Nature has blessed the Kashmir valley with not just pristine beauty, but also a plethora of great food items that the Kashmiris enjoy. The first foods of the valley were the cuisine of Kashmiri Pandits until the valley got invaded in the 15th century by Taimur Shah Durrani. Since then, the food has been largely influenced by Persia, the Middle East and Afghanistan. The two major cuisine that developed in the region are wazwan, the Muslim style of cooking, and the hindu style of cooking called the pandit cuisine. Rista and Gushtaba are the first things that come to mind when people think of Kashmiri cuisine. For the uninitiated, Kashmiri Pandit cuisine is as rich in spices as it is in its centuries-old history. Although there are some similarities in the use of ingredients between wazwan and pandit cooking methods, there are significant distinctions as well. Onion, garlic, and fresh ginger are eschewed in Kashmiri Pandit cuisine. Sauf (fennel) powder, sonth (dry ginger), hing (asafetida), turmeric, curd, and a few whole spices are some of the components used in Kashmiri pandit kitchens. With all of the recipes, rice has always been the standard accompaniment.

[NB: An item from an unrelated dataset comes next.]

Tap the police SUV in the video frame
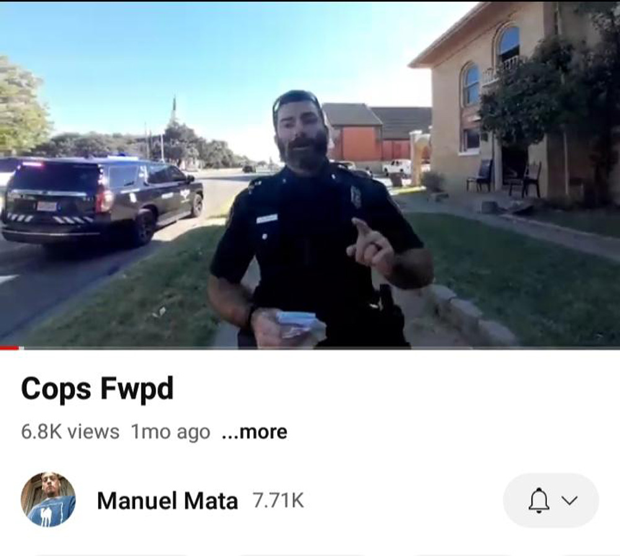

Kashmiris are tea lovers. The most popular beverage is noon chai, which is a pinkish-colored salted tea brewed with black tea leaves, soda bicarbonate, salt, and milk. Another popular choice is kahwah or mughal chai, a green tea with crushed almonds that is occasionally flavored with cardamom, cinnamon, or saffron. Different households prepare kahwah tea in slightly different ways.